Being a twin can mean having a lifelong friend and source of encouragement. Two Cabot twins have continuously leaned on each other for such sisterly support as they have shattered records and vaulted toward excellence in their sports, education and everyday lives.
Lexi and Tori Weeks are seniors at Cabot High School, and it is obvious to the people around them how close they are to one another. The two are identical in both looks and interests, and it seems like they stay on the same train of thought as they often provide uniform answers in what sounds like surround sound.
“Jinx,” Tori said after she and Lexi said the same thing at the same time.
Do they do that a lot?
“We do,” they answered in unison, which led to a fit of laughter.
The two have been involved in a variety of sports throughout their lives, and they have been pole vaulting for five years. Lexi recently broke the national indoor record for high school pole vaulting by clearing 14 feet, 3 1/4 inches. Tori was the first to reach her with a hug and congratulations.
“We’re always encouraging,” Tori said of the sisters’ relationship. “When she wins, I’m always excited for her, and she’s always excited for me when I do well. It’s good to have that person always pushing you but also being able to encourage you as well.”
Lexi agreed, saying that encouragement goes back and forth between the twins as they continue to excel.
“Whenever we do [personal record vaults] or when I broke the national record, Tori came and tackled me in the pit,” she said. “When we PR, we usually go and tackle each other in the pit or are the first one there to hug each other. It’s really cool to have that person there for you.”
This built-in camaraderie is unique compared to other athletes. Others may have teammates, coaches and family members on the sidelines, but the twins are able to go the distance with each other.
“A lot of people that are breaking national records are the only ones up there,” Tori said. “When they go to meets, they’re usually the only ones jumping that high, so they never really have anyone there. We’re both jumping the same heights, so we’re both there for each other.”

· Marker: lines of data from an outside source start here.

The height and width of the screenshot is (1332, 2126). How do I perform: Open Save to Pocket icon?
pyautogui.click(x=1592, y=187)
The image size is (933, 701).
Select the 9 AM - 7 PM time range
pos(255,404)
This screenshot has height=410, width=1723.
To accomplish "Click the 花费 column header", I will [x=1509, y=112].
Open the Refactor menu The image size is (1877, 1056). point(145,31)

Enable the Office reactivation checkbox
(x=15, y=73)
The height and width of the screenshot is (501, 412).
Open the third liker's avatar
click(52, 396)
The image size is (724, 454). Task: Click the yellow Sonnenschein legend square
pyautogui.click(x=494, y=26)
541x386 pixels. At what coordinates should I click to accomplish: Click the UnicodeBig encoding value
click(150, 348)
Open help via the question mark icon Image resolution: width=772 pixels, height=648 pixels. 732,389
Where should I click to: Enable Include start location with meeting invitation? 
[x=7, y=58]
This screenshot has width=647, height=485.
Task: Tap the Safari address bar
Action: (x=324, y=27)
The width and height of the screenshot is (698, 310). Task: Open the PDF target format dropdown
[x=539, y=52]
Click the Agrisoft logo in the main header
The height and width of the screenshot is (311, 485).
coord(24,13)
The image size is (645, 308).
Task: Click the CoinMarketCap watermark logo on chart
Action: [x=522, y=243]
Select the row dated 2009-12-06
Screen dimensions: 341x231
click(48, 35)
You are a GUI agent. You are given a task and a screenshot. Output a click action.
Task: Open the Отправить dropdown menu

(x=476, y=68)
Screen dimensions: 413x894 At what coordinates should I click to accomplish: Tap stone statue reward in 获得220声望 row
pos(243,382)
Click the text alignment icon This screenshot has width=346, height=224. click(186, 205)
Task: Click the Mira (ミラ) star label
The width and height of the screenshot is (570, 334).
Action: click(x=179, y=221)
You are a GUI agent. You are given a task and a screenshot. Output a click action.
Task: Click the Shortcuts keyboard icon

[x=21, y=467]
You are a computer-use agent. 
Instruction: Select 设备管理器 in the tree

The previous indoor record was set less than a year ago at 14 feet, 2 3/4 inches by Desiree Freier of Justin, Texas. Lexi set the new record at the Arkansas Vault Club in Black Springs, where the twins attend meets and receive coaching from Morry Sanders.
At the beginning of this season, both Tori and Lexi cleared 14 feet, 1/2 inch, so they knew the goal to beat the record was in sight. Feb. 21 marked their fifth attempt to break the record, and Lexi cleared the bar 1 centimeter above Freier’s previous record.
Lexi and Tori started pole vaulting in the seventh grade when the track coach at the junior high school encouraged them to go to the high school to learn the sport at the indoor pole-vaulting pit.
“In seventh grade, after volleyball season, a lot of the girls do track,” Lexi said. “We started doing all the events we were interested in, and we were the only girls from the junior high doing pole vaulting. In the seventh-grade year, we placed second and third in the ninth-grade conference, so we just realized we had a knack for it.”
The next year, with encouragement from their grandfather, the twins started going to Sanders’ facility for extra coaching.
Launching over the bar provides a rush like no other, the girls said.
“Clearing the bar gives me a rush. It gets me excited,” Tori said. “It’s the best feeling ever, especially when you clear a height that you’ve been trying to clear for so long.”
The outdoor and indoor pole-vaulting records are different, and Tori said she and her sister still have a chance to break the outdoor national record of 14 feet, 7 1/4 inches when the season starts in a couple of weeks. They also have some indoor meets planned for later on in the year.
“I guess I’ll have that chance to beat Lexi’s record,” Tori said.